President Trump’s Supreme Court nominee, Judge Brett M. Kavanaugh, has been a constant conservative presence on the United States Court of Appeals for the District of Columbia Circuit for twelve years. Judge Kavanaugh has made it a point to stress textual limitations of the Constitution while often supporting corporations over regulators, and the government over individuals claiming violations of their rights. With seldom exceptions, his position is to the right. With his nomination, Americans are concerned that long standing precedents may be overturned, and Kavanaugh’s appointment could mean huge changes especially when it comes to women’s health.
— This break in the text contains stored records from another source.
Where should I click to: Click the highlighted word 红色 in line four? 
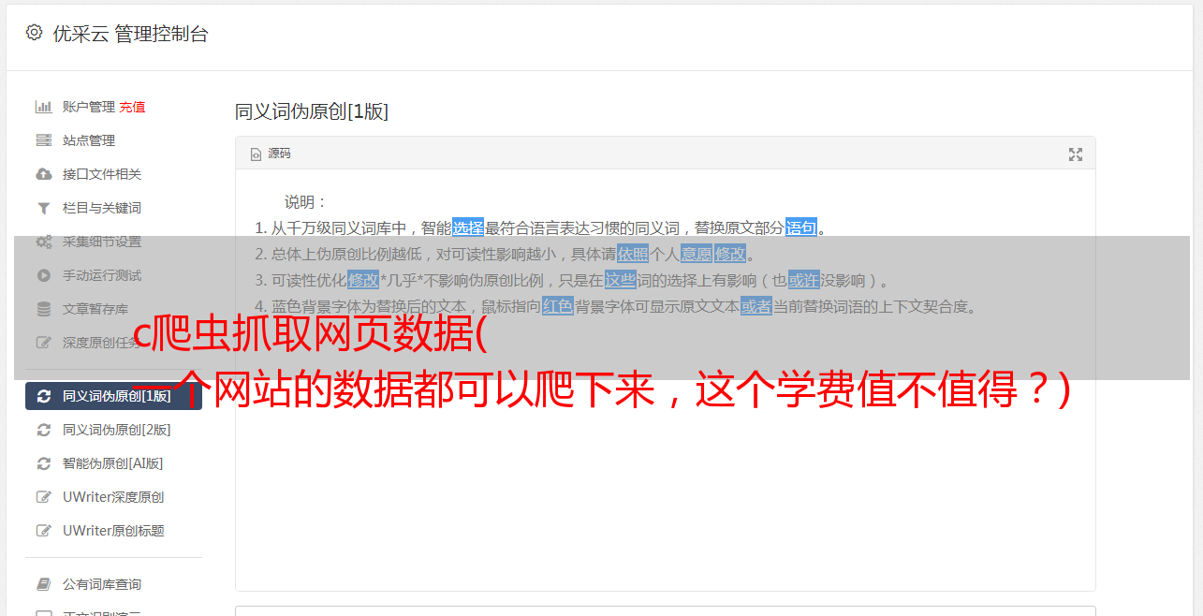(558, 306)
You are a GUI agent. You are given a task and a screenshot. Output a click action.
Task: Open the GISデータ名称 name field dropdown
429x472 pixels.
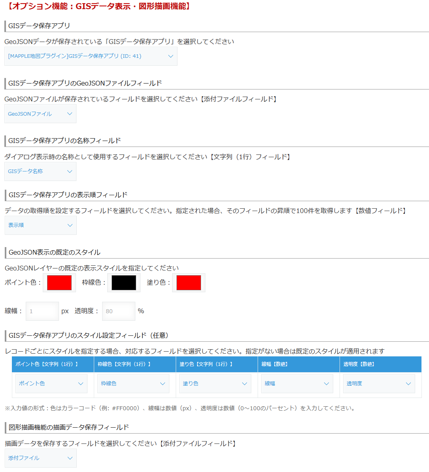coord(40,171)
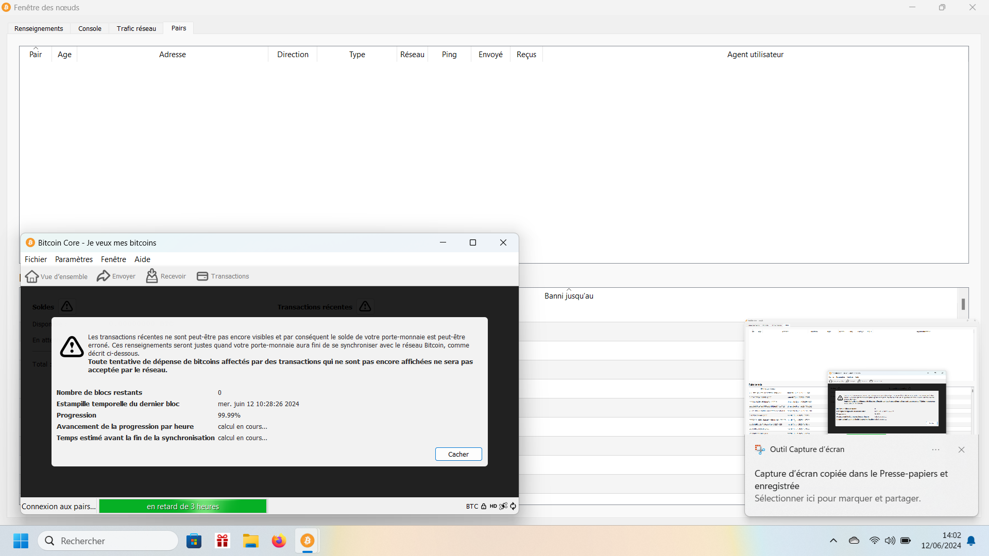This screenshot has width=989, height=556.
Task: Open Firefox from the taskbar
Action: 279,541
When President Trump nominated Judge Kavanaugh on July 9, 2018, the President spoke highly of him as a person, a father, and a judge. Judge Kavanaugh has stated that he had no intentions of overturning Roe v. Wade precedent during yet has eluded to a narrower interpretation of when a woman can exercise that right. In this time of “fake news,” a term coined by the President himself, it is unsettling as a woman to trust Kavanaugh’s statement as a promise. His actions and opinions thereafter have raised even more concern.
In a notable decision in the fall of 2017, the DC Circuit voted to allow an undocumented pregnant seventeen year-old girl in an immigration detention center to obtain an abortion without delay. Judge Kavanaugh dissented. He noted that while the Court of Appeals was obliged to follow Supreme Court rulings that recognized the Constitutional protection of a woman’s right to choose an abortion, those precedents left room for the government to apply “reasonable regulations that do not impose an undue burden.” Judge Kavanaugh sided with the Trump Administration, who argued that the young women should first be transferred to an adult sponsor for guidance, and argued that it was reasonable to choose a transfer to a sponsor instead of “forcing the minor to make the decision in an isolated detention camp with no support network available. . . . The majority’s decision represents a radical extension of the Supreme Court’s abortion jurisprudence,” he wrote.
Many Democrat political figures, like Elizabeth Warren, Jeff Merkley, Dianne Feinstein, and Kamala D. Harris have expressed their grave concerns with a Kavanaugh appointment and made it clear that, in their opinion, Judge Kavanaugh does not intend to maintain Roe v. Wade precedent. Senator Harris said, in response to Judge Kavanaugh’s remark equating birth control to “abortion inducing drugs,” tweeted on September 7, 2018, “Kavanaugh chooses his words very carefully, and this is a dog whistle for going after birth control. He was nominated for the purpose of taking away a woman’s constitutionally protected right to make her own health care decisions. Make no mistake – this is about punishing women.”
As disconcerting as anything unknown, only time will tell if Judge Kavanaugh will be given Supreme Court decision making power with the hearings on the sexual assault allegations delaying the vote. In moments like these, it is paramount we realize how influential these types of nominations and appointments can really be in our country.